• [RECORDS PROVIDED]:
_ _ _ _ _
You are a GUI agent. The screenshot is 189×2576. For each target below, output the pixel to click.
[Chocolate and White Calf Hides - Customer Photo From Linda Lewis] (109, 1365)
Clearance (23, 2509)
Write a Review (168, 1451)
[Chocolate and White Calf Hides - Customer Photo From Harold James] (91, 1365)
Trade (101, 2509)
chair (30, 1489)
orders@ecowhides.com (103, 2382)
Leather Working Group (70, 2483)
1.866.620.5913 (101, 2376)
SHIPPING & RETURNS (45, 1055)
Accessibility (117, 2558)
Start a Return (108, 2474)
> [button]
_ _ _ _ _
Every line that holds the word "Photo" should be copied from the listing.

• [SOLUTION FOR THIS EXERCISE]:
[Chocolate and White Calf Hides - Customer Photo From Linda Lewis] (109, 1365)
[Chocolate and White Calf Hides - Customer Photo From Harold James] (91, 1365)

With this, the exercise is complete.